Can chatGPT-4o reliably standardize PSMA PET/CT and PET/MRI reports using PROMISE V2 criteria? - An exploratory study.
Authors
Affiliations (10)
Affiliations (10)
- DKFZ Hector Cancer Institute at the University Medical Center Mannheim, Heidelberg, Germany.
- Junior Clinical Cooperation Unit Translational Molecular Imaging in Oncologic Therapy Monitoring (E310), German Cancer Research Center, Heidelberg, Germany.
- Junior Clinical Cooperation Unit Intelligent Systems and Robotics in Urology (ISRU), German Cancer Research Center, Heidelberg, Germany.
- Department of Urology and Urologic Surgery, University Medical Centre Mannheim, University of Heidelberg, Mannheim, Germany.

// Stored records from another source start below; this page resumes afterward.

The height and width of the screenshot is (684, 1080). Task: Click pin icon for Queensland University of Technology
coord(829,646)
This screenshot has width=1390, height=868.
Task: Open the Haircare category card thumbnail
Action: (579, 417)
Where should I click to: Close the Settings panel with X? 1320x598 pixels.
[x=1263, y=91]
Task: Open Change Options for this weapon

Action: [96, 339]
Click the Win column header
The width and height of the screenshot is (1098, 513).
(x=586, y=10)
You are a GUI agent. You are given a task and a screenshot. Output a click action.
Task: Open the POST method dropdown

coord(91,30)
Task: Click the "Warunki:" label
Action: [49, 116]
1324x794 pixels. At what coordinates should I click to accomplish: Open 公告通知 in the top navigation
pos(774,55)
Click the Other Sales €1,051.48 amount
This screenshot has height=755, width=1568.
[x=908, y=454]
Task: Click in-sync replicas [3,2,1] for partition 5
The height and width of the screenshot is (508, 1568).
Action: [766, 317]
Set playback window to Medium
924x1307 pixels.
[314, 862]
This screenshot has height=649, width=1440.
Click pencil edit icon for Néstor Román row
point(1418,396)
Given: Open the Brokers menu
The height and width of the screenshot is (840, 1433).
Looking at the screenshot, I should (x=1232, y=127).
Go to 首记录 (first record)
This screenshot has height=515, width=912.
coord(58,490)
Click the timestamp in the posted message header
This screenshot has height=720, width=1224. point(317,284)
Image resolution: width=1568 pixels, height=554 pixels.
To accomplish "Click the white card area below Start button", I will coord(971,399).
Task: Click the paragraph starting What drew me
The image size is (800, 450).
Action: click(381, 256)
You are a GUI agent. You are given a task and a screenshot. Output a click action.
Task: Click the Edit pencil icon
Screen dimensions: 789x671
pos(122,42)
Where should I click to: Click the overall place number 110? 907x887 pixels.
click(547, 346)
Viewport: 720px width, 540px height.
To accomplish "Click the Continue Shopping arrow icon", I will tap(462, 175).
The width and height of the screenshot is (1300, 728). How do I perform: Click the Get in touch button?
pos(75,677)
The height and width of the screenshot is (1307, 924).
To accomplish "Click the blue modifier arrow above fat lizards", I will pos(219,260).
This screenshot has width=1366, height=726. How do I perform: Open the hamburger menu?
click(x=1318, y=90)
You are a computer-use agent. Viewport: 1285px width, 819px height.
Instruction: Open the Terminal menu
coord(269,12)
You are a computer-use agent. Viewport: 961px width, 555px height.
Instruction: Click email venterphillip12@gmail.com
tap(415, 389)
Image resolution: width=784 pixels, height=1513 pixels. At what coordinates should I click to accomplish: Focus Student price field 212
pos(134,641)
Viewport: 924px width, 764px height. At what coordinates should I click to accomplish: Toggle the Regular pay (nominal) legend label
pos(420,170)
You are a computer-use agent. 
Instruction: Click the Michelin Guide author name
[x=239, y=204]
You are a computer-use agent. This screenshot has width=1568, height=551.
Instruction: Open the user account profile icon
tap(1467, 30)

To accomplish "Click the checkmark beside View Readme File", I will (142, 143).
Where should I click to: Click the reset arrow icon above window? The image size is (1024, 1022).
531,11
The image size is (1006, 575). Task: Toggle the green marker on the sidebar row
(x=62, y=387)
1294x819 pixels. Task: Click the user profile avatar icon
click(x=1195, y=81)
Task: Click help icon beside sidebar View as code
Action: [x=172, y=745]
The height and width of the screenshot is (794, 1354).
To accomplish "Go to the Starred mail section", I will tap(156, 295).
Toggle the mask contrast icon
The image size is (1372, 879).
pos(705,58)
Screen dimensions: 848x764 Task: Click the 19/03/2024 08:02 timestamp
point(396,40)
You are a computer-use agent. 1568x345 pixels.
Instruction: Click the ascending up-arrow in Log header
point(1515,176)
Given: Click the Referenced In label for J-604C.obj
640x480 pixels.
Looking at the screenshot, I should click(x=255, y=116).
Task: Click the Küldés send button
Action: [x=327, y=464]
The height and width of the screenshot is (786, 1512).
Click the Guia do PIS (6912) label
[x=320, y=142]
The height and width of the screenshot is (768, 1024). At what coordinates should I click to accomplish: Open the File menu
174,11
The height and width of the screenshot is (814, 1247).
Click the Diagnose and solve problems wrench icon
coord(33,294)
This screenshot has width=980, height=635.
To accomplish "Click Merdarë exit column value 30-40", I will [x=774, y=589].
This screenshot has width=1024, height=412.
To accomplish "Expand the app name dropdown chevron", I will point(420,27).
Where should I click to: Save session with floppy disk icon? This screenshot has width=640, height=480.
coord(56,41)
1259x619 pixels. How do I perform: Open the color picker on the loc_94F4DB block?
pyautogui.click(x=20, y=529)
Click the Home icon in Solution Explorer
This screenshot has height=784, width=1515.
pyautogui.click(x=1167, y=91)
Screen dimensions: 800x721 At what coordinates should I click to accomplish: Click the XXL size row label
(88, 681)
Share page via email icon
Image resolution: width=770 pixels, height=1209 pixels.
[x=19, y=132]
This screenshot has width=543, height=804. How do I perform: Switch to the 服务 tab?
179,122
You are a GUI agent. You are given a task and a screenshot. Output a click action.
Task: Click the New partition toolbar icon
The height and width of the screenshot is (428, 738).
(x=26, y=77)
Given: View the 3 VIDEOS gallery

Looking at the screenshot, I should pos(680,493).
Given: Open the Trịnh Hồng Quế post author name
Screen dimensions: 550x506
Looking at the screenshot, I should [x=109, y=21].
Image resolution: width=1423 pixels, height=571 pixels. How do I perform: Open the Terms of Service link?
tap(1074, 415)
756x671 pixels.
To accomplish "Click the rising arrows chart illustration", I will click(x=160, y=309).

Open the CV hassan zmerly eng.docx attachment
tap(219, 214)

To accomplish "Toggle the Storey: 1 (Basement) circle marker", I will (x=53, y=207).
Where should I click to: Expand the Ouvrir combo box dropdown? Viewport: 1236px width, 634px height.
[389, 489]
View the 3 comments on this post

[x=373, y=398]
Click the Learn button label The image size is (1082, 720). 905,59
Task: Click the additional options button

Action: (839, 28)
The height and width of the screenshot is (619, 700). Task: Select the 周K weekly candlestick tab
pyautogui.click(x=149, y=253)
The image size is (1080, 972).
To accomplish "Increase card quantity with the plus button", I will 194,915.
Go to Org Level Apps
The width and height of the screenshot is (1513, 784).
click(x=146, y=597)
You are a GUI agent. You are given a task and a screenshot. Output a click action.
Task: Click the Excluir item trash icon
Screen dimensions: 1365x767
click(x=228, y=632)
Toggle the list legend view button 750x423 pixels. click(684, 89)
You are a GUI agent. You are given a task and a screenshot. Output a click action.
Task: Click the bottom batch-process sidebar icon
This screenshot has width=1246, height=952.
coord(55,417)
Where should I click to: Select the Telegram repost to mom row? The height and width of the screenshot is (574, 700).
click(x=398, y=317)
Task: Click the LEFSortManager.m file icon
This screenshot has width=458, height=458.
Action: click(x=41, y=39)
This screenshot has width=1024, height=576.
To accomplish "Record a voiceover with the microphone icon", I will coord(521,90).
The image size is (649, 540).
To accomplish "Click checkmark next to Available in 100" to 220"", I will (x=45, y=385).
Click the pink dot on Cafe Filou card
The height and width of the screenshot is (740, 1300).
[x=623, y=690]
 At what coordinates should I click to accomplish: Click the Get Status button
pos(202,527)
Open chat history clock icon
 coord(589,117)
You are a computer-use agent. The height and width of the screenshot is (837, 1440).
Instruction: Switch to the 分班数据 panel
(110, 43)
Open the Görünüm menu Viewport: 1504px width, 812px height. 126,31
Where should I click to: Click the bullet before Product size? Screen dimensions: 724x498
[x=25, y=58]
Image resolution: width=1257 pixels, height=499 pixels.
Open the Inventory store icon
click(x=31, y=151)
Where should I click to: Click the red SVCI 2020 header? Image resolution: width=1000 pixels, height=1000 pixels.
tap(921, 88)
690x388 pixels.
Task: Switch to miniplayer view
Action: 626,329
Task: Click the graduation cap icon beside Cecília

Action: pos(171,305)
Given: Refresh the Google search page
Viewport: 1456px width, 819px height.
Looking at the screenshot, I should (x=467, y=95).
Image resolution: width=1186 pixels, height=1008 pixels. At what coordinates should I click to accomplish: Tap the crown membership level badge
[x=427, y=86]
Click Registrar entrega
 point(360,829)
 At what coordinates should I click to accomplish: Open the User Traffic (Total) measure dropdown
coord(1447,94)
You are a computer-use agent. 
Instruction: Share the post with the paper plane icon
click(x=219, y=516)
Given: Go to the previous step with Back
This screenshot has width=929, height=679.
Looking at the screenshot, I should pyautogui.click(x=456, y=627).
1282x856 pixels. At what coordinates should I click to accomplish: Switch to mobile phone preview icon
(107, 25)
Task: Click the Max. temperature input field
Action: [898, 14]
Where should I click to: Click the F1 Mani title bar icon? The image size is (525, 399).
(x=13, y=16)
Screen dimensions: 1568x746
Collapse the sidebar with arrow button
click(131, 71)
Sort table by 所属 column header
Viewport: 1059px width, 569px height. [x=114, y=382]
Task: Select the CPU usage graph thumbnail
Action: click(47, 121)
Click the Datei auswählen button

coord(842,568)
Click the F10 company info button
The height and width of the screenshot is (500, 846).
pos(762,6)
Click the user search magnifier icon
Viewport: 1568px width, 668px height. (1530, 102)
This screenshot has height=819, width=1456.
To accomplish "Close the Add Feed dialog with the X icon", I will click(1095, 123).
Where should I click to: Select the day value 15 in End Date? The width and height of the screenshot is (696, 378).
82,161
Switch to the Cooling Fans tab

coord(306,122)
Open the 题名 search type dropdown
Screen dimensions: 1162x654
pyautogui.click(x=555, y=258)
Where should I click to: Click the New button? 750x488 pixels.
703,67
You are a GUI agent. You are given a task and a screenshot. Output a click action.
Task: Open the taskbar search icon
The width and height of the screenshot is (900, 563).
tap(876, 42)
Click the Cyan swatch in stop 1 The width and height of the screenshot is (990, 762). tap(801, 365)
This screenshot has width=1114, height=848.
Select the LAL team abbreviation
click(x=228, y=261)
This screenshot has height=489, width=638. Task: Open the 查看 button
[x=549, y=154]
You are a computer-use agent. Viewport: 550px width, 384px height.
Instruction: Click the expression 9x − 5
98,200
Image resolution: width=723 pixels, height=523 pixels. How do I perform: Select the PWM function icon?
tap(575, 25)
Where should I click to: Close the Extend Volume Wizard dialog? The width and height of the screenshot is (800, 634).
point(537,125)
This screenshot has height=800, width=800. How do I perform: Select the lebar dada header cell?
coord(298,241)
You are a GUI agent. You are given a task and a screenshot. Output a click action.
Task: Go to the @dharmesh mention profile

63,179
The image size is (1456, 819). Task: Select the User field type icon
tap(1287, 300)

- Department of Radiology and Nuclear Medicine, University Medical Center Mannheim, Heidelberg University, Mannheim, Germany.
- Department of Radiology, LMU University Hospital, LMU Munich, Munich, Germany.
- DKFZ Hector Cancer Institute at the University Medical Center Mannheim, Heidelberg, Germany. [email protected].
- Junior Clinical Cooperation Unit Translational Molecular Imaging in Oncologic Therapy Monitoring (E310), German Cancer Research Center, Heidelberg, Germany. [email protected].
- Department of Radiology and Nuclear Medicine, University Medical Center Mannheim, Heidelberg University, Mannheim, Germany. [email protected].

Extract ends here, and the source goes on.